### Exercise inputs

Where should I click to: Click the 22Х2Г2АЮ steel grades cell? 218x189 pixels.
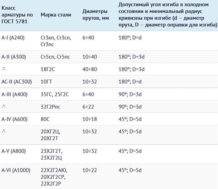[54, 177]
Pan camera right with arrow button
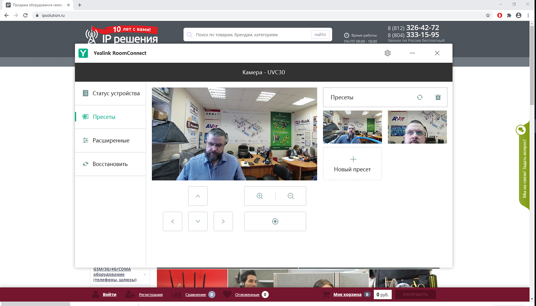 (223, 221)
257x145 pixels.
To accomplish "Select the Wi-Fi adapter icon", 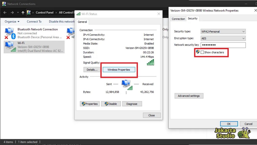I will click(x=10, y=47).
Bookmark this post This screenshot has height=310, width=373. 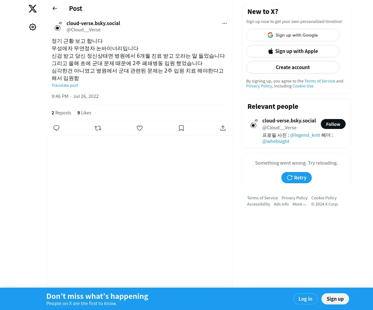(181, 128)
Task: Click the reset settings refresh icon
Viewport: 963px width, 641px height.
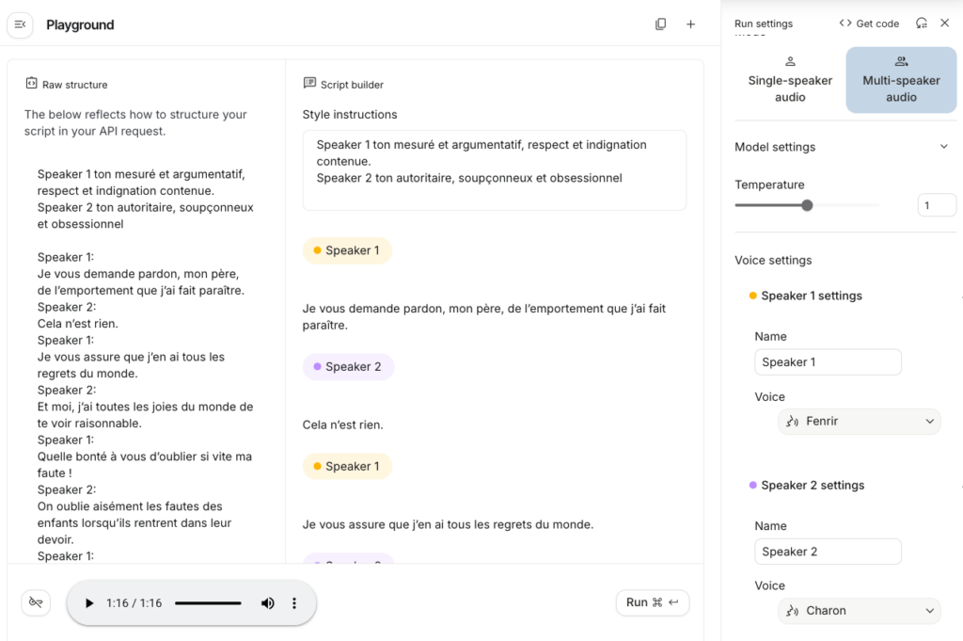Action: coord(922,24)
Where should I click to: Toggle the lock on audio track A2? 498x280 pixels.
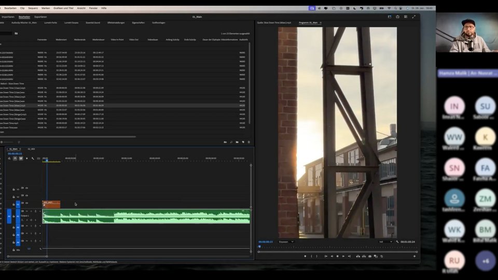13,226
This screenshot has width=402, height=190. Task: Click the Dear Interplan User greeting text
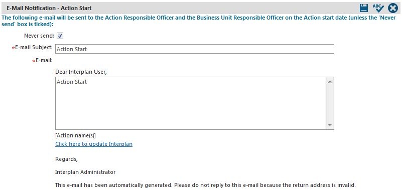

### Exercise description
Retype, word for word, the lines from the one with "Where should I click to: Toggle" through the last line of the entries above, and only those lines. Leave pictures out.

### Exercise response
Where should I click to: Toggle the lock on audio track A2? 498x280 pixels.
13,226
This screenshot has width=402, height=190. Task: Click the Dear Interplan User greeting text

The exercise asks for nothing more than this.